Pizza cake is a Canadian multiple-layer pizza baked in a pot or cake pan. First invented by Boston Pizza, recipes were posted online as early as April 2014, becoming a viral phenomenon when the Pillsbury Company posted an example in September 2014. Reviews have been mixed, with praise aimed at its taste and criticism levelled at its complexity and unhealthiness.

==History==
In April 2014, the Canadian-based chain Boston Pizza included the pizza cake as part of its Pizza Game Changers promotion, which featured numerous "outlandish" pizza-related products. The recipe quickly became the promotion's most popular, receiving 15,000 votes by 21 April - more than five times as many as its nearest competitor, the pizza mint. It held this position until the promotion closed. The company advertised the concoction as "great for birthdays, bar mitzvahs, weddings, and even lonely nights watching infomercials".

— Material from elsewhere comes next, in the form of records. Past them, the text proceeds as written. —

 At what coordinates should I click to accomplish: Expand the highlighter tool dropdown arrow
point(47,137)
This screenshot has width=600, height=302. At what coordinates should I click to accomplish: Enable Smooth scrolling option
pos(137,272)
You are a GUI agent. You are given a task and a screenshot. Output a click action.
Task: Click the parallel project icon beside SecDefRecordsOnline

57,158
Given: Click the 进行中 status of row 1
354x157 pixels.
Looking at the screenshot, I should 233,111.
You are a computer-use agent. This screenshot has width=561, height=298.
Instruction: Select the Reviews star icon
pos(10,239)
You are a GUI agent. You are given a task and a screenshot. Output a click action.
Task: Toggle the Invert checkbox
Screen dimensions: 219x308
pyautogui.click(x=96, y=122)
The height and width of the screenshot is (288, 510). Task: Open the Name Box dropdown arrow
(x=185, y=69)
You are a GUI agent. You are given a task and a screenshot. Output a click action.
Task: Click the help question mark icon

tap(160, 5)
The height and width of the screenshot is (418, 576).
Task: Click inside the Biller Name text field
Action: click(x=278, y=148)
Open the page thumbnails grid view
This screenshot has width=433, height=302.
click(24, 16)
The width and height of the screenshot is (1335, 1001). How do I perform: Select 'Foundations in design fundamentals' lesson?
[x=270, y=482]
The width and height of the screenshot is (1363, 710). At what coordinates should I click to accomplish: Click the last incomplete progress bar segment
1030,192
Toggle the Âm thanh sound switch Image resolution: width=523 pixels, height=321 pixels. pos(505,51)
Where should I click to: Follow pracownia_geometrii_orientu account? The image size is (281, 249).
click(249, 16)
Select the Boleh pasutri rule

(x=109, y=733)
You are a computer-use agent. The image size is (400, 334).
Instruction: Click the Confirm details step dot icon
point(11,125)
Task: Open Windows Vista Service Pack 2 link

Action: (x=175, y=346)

Inspired by the Boston Pizza promotion, later in April a recipe for pizza cake was posted to the So Good Blog; one Reddit user who tried the recipe described it as "heavenly", though with a strong "food hangover". In September 2014, a recipe for pizza cake by Shawn Syphus was posted by the Pillsbury Company. It soon circulated widely on the internet, becoming viral; the company was sometimes mistakenly attributed with originating the recipe.

==Preparation==
The So Good Blog recipe calls for regular pizza dough, rolled into a layer 1/5 inch thick, out of which six round pieces 6 1/3 inches (16 cm) in diameter are cut. These rounds are cooked in a preheated oven for 15 minutes, then allowed to cool. Meanwhile, baking paper is spread in a pot, the sides of which are then lined with a 1/5 inch thick layer of dough. When this is complete and the rounds are cooled, a round is placed at the bottom, then covered in pizza ingredients (including sauce, pepperoni, and cheese); this step is repeated until the pot is filled. After excess dough is trimmed off and the edges are tucked in, the pizza cake is baked for 45 minutes.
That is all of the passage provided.